Many who want money from the spill fund—from realtors and bankers to inland motel owners and most people along Florida’s west coast—could be left empty handed.
The White House and BP picked Mr. Feinberg in June to administer what is known as the Gulf Coast Claims Fund. His mission, as he describes it: Compensate individuals and businesses hit by the spill, and minimize litigation against BP.
In scope and complexity, Mr. Feinberg’s task on the Gulf Coast dwarfs what he and others grappled with after the Sept. 11th terrorist attacks or the 2005 Hurricane Katrina.
Unlike the federal 9/11 victims’ fund, or insurance payouts following Katrina, Mr. Feinberg has no legislation or contracts to steer him as he determines who is entitled to money and who isn’t.
Some potential questions he faces: Do you reimburse only those businesses within a mile of shore? Do all businesses potentially qualify, from barber shops to fish-processing factories? What do you say to the crabber with no proof he ever earned a salary?
“The law provides little certainty on who should be eligible and who shouldn’t,” said Marshall Shapo, a tort-law expert at Northwestern University. “What comes out the other end of his sausage maker won’t be pretty.”
Mr. Feinberg says he will weigh three key criteria: proximity to the coast, dependence on the natural resources harmed by the spill and the hierarchy of industries most clearly affected.
The upshot, he said, is that businesses and individuals who are once—or twice—removed from the spill could be out of luck. And that, he said, would likely exclude all of Florida south of Panama City.
“In my business,” he said, “there is no such thing as happy or grateful. All I want to do is help people get compensation.”
Mr. Feinberg first plans to enlarge and speed up the emergency payments that BP has already been making to individuals and businesses. Then he will begin to weigh much larger lump-sum offers to those harmed.

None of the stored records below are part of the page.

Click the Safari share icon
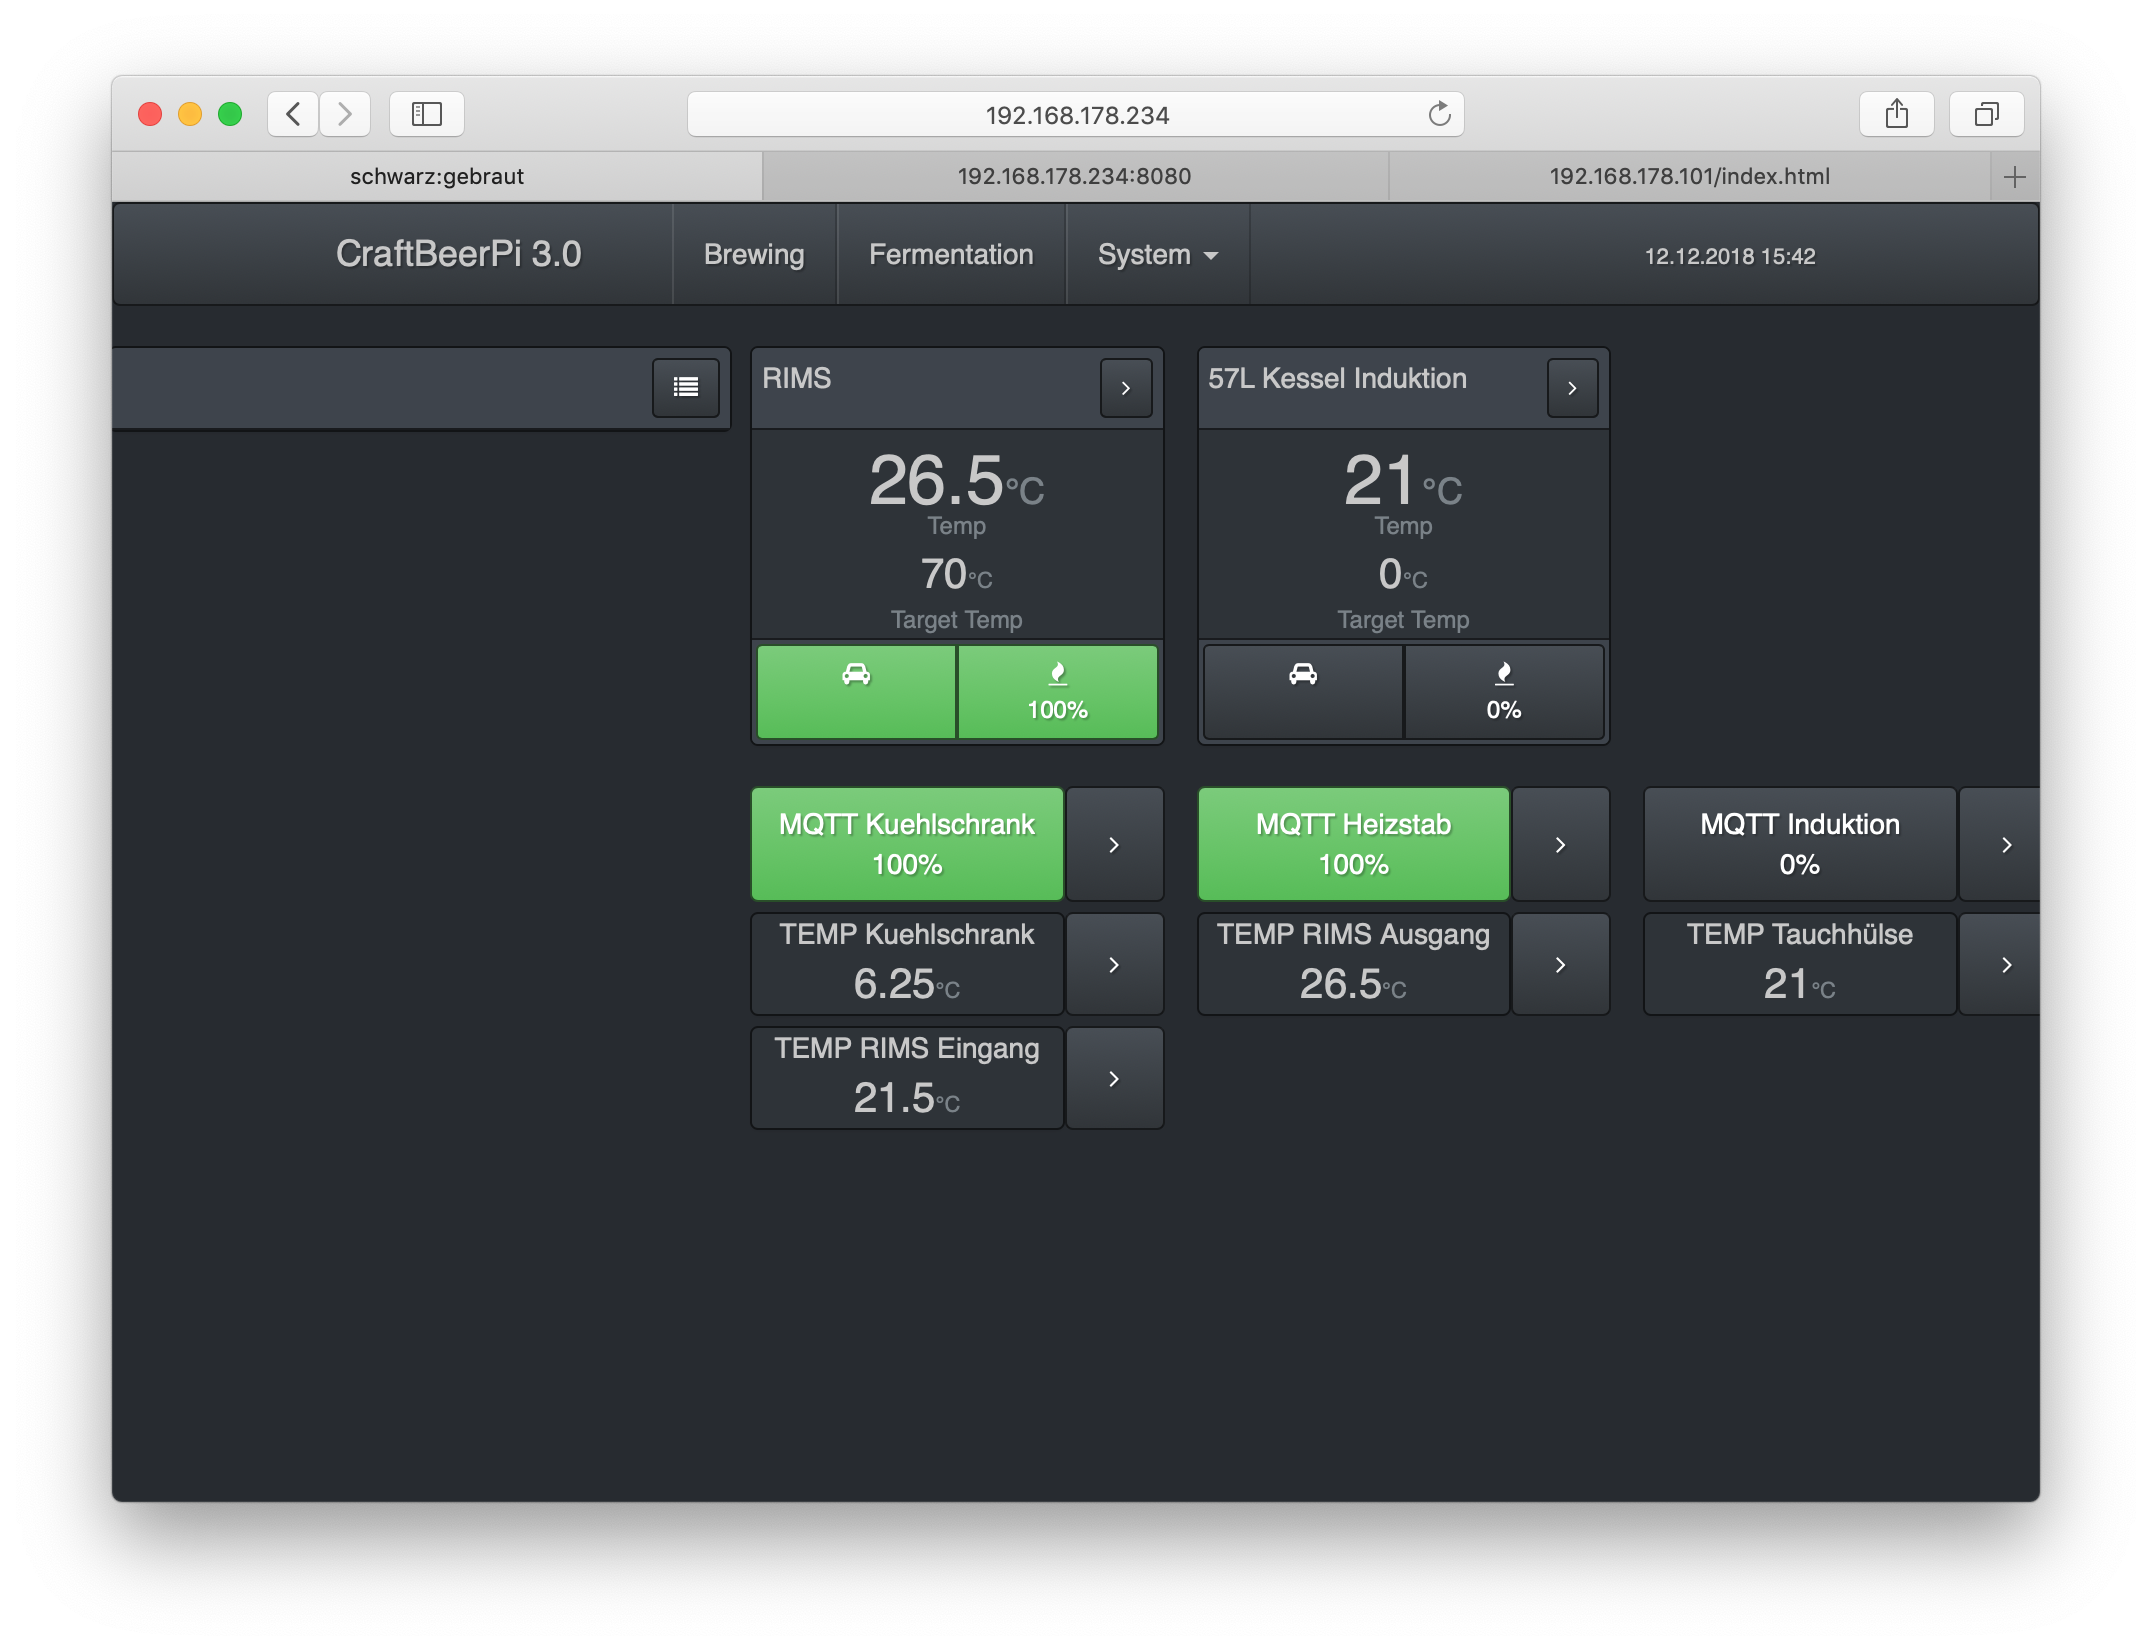Image resolution: width=2152 pixels, height=1650 pixels. pyautogui.click(x=1896, y=115)
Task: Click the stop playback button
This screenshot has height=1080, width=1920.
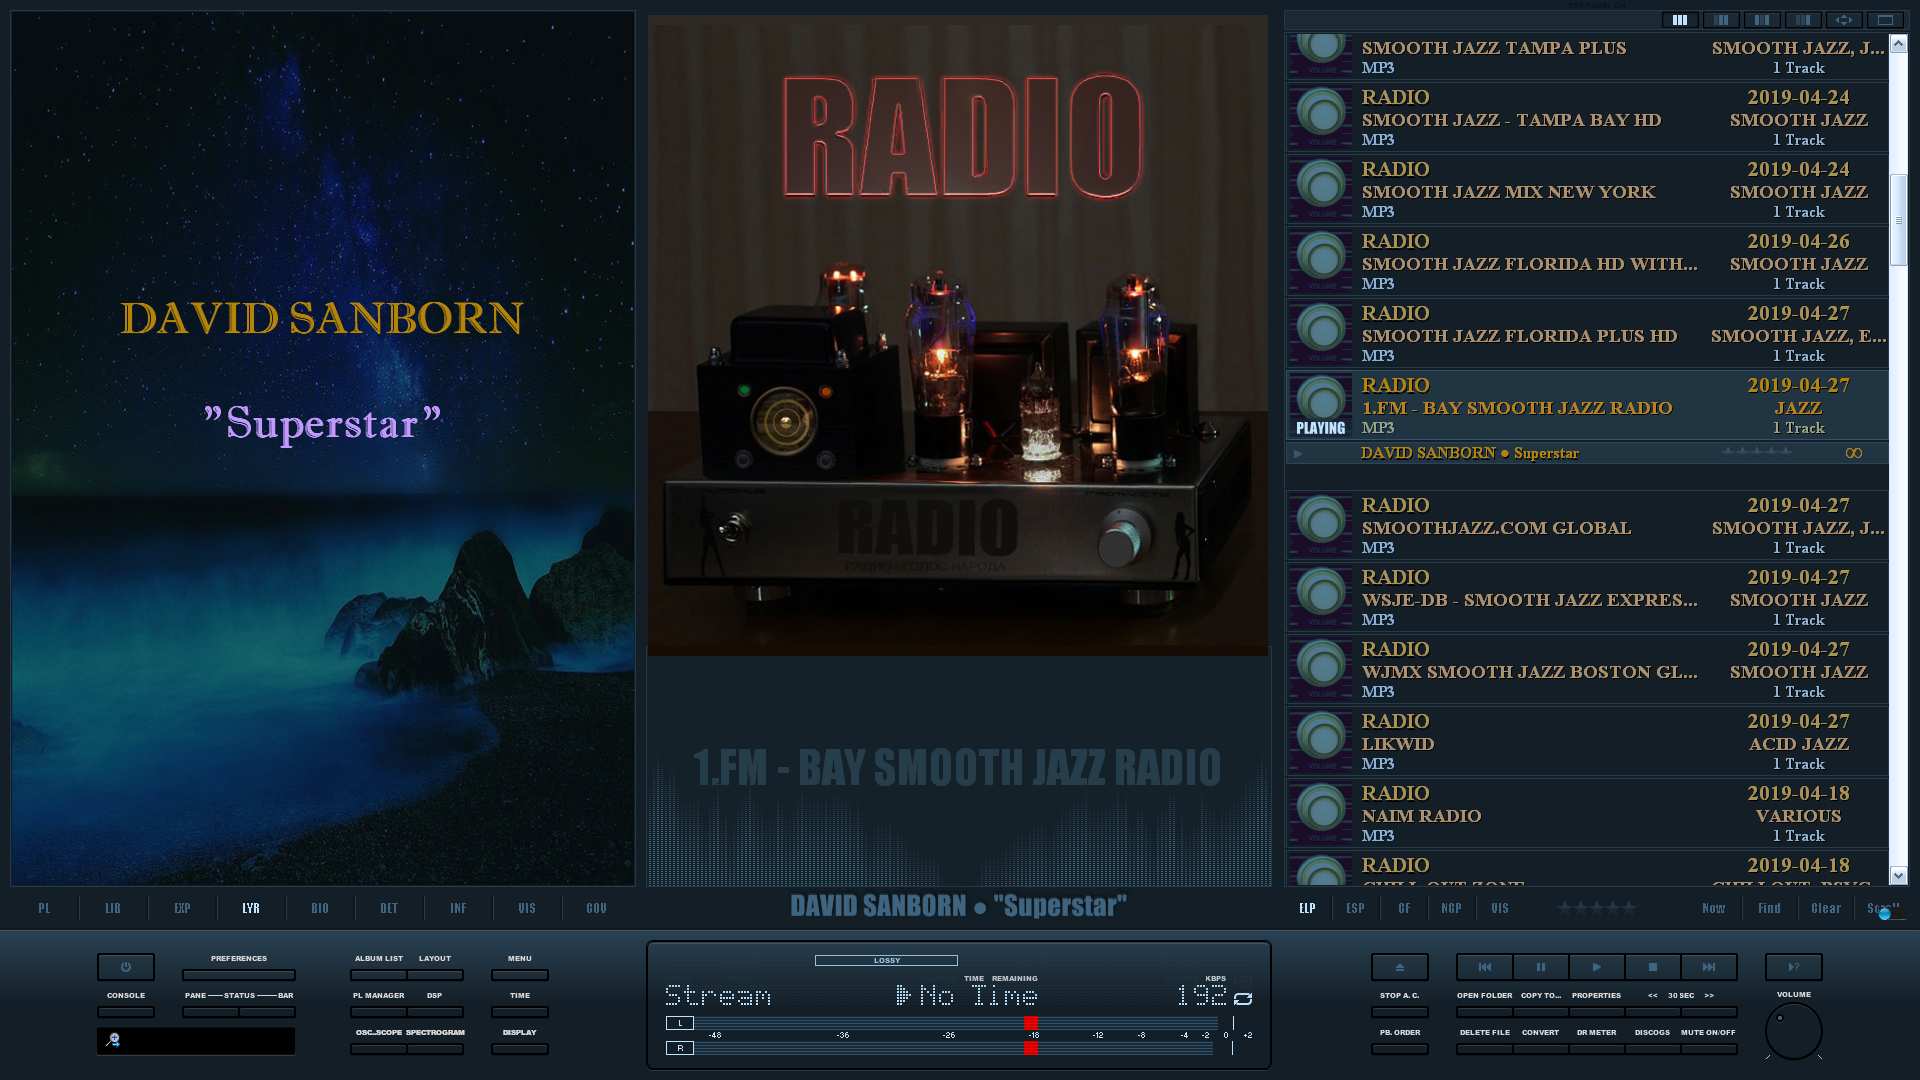Action: coord(1652,967)
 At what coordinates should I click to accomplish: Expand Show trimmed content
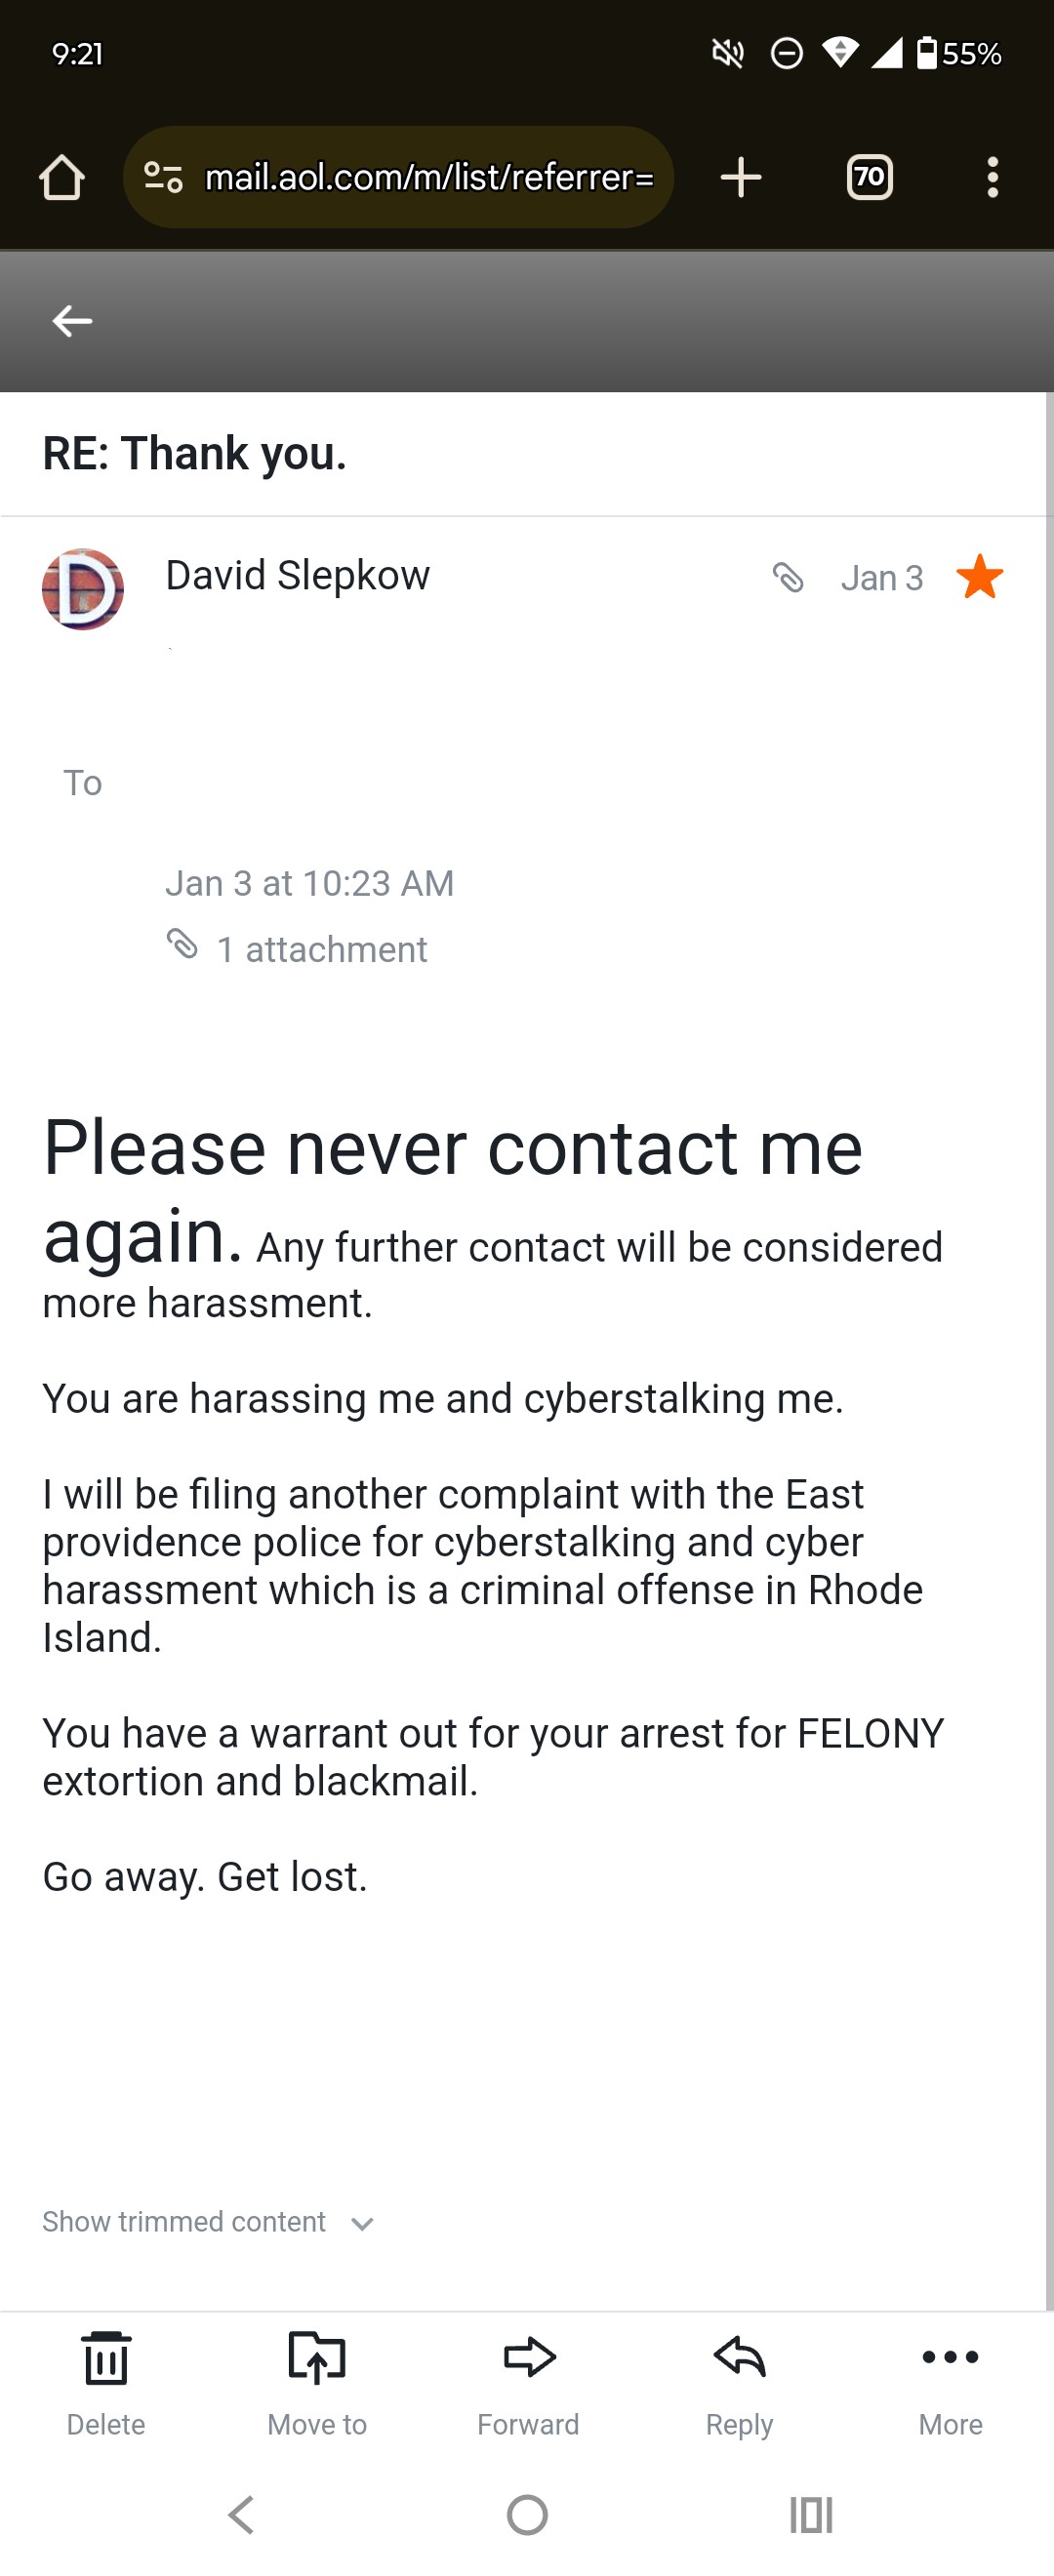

Dressed in a blue suit and polished wingtips and fielding questions in a cavernous civic center in Houma, La., on Thursday, Mr. Feinberg urged nearly every questioner to file a claim.
When the head of the Houma Nation, Chief Thomas Dardar Jr., stepped forward to say that his tribe’s “very existence is being threatened” by the spill, Mr. Feinberg shot back: “Absolutely you have a claim.”
He urged the tribe to file for damages to habitat and scenery, and for each member of the tribe—which numbers around 17,000— to file individually.
Danny Babin, owner of Gulf Fish Inc., said his shrimp-processing plant eked out a “meager profit” in May and June, despite its shrinking inventory, which was now barely 15% of what it was last year. And yet BP would only make up for lost profits, not diminished inventory.
Mr. Feinberg made a spot ruling.
“If you are out of inventory, you have already suffered losses,” he told Mr. Babin. “You have a claim.”
On the thorny issue of people making claims with no firm documentation to prove lost earnings, Mr. Feinberg came close to laying down a firm line.
“You will have to offer some form of corroboration,” he told the crowd in Houma. But lacking all paperwork, he said, people should at least bring in their “priest, mayor or sheriff” to vouch for them.
But in Biloxi the next day, Mr. Feinberg faced real-estate agents asking to be made whole for house sales that had fallen through, and a local banker seeking reimbursement for a series of busted loan deals.
Mr. Feinberg was dubious. To one out-of-work Realtor he said, “Too bad you’re not a ship’s captain.”